# zeni geva ( early years) japanese trio of sludgy metalized rock



## deprofundis (Apr 25, 2014)

I like these guys there early work kil, i have there lp how to kill quite brutal rendition of primal sludge
hint of black sabbath can be heard on there official nort american debut maximun money monster, than there is the excellent ''total castration'' ideal when you feel angry, follow by en e.p called ''nai-ha'' one of there best in my eyes, than we have (dramatic drum rolls) a tribute to death metal by the sludge behemot from the land of rising sun '' desire for agony'' yeah love this stuff

The two other album are more conceptual more proggy freedom bandage and 10000 light year aways..love these guys, see i dont lisen to zeni geva at maximun volume i would annoy my neighbor im a respectable gentelmen beside fews ultra heavvy sludge legend zeni geva, gore, godflesh i ardly lisen to heavy stuff. Because these band are art school...

But i still lisen to some old sabbath too, so i guess im a classic guys overall...

Any fan of these japanese legens here, forget swans, there not that musical for primal sludge, but zeni geva is math rock, prog-ish, try there music.
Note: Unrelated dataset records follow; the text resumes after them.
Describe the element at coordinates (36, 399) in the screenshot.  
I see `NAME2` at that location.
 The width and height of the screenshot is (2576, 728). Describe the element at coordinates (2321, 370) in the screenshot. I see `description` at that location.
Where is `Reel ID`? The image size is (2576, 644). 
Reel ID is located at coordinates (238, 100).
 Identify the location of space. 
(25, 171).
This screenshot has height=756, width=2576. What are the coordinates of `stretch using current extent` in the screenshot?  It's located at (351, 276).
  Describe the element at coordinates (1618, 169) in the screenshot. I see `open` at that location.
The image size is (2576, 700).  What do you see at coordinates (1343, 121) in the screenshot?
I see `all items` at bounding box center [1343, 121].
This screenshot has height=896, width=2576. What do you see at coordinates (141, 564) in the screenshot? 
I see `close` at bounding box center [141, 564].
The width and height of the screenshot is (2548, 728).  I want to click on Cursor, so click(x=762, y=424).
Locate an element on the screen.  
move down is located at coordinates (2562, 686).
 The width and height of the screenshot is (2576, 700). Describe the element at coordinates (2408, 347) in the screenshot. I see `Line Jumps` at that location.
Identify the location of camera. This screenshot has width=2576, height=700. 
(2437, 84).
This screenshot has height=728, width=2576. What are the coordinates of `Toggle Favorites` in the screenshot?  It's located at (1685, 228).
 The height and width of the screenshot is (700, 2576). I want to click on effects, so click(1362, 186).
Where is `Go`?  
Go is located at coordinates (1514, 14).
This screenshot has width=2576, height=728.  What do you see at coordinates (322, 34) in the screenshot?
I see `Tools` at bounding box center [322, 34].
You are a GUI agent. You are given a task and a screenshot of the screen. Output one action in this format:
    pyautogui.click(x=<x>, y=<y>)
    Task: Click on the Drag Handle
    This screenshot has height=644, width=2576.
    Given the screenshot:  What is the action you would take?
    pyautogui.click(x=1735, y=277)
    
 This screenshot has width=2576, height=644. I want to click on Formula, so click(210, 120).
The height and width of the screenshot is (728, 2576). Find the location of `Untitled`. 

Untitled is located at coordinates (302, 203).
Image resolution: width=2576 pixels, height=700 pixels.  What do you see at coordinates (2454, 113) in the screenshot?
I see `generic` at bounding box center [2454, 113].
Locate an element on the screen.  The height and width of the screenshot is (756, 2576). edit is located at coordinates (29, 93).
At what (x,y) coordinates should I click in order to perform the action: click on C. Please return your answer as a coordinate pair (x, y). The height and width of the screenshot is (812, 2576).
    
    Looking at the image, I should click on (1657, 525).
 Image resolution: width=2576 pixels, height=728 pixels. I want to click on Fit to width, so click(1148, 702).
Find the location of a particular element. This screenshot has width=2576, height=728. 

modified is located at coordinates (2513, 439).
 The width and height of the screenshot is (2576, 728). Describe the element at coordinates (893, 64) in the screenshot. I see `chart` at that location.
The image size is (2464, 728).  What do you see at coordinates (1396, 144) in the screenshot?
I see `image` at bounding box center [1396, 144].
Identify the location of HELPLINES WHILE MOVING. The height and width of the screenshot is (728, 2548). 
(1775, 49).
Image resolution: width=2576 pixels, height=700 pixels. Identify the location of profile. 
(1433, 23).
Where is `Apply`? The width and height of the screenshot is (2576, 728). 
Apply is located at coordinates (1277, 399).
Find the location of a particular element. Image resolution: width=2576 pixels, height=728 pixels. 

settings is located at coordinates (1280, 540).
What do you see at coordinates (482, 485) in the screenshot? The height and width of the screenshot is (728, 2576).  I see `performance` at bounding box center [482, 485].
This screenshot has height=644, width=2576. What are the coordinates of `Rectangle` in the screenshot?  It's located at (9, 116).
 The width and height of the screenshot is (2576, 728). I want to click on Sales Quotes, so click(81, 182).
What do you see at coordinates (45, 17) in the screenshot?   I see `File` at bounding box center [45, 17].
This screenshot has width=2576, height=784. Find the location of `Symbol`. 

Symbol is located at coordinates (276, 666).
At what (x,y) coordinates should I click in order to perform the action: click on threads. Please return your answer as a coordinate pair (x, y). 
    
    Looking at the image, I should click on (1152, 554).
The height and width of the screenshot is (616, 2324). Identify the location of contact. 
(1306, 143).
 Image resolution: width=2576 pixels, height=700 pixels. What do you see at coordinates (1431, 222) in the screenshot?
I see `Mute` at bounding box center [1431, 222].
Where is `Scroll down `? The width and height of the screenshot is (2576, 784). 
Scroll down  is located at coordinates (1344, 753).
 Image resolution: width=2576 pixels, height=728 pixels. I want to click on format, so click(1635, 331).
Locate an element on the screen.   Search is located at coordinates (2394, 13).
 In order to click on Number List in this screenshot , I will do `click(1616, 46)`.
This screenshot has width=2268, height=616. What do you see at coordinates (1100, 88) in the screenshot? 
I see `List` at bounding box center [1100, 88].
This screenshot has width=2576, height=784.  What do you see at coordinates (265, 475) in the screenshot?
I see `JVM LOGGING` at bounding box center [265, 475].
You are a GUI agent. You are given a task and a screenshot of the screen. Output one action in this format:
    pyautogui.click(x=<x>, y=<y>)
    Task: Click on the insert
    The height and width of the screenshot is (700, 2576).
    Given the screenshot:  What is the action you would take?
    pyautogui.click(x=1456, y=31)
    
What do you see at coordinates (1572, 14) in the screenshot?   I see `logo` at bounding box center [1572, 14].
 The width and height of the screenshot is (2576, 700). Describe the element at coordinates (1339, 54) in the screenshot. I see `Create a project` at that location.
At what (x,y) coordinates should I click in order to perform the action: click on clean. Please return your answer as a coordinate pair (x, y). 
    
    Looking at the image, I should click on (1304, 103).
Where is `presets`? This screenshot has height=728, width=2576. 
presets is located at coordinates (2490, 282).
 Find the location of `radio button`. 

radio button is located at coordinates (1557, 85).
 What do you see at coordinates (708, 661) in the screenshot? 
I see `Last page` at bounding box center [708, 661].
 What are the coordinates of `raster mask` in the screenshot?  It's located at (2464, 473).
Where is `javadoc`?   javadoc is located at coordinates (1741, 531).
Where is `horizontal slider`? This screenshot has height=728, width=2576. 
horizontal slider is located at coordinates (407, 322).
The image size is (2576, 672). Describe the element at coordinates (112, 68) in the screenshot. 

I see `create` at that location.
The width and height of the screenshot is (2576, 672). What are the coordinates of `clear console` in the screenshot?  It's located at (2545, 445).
Sayonara TC people and tonight one of my post got shredded for no reason i dont get it, you shawll not complaint against your persecutor, what kind of garbage this is tolered tyrants, but anyway.This detail is futile


----------



## ST4 (Oct 27, 2016)

Wow, they sound quite good. I love sludge/doom and extreme metal. I see you like Swans, Godflesh, Black Sabbath too! Awesome deprofundis! I've been getting back into a little metal lately :tiphat:

I'm listening to Zeni Geva's first album now


----------



## deprofundis (Apr 25, 2014)

Great to see some people are into the same stuff i am ST4, you seem like a cool person, nice to know people like you exist, thus meaning into classical and experimental heavy weight of sludge, i like some electro too the classic Jean-michel Jarre, more so vangelis , darkwave band of fame or obscurity like DcD , Arcana ,early Delerium the first 4 album before it turn pop format.And many obscur music i have vaudou music and world beat, celtic pop like lorena mckennit ect

Take care you support is appreciated.


----------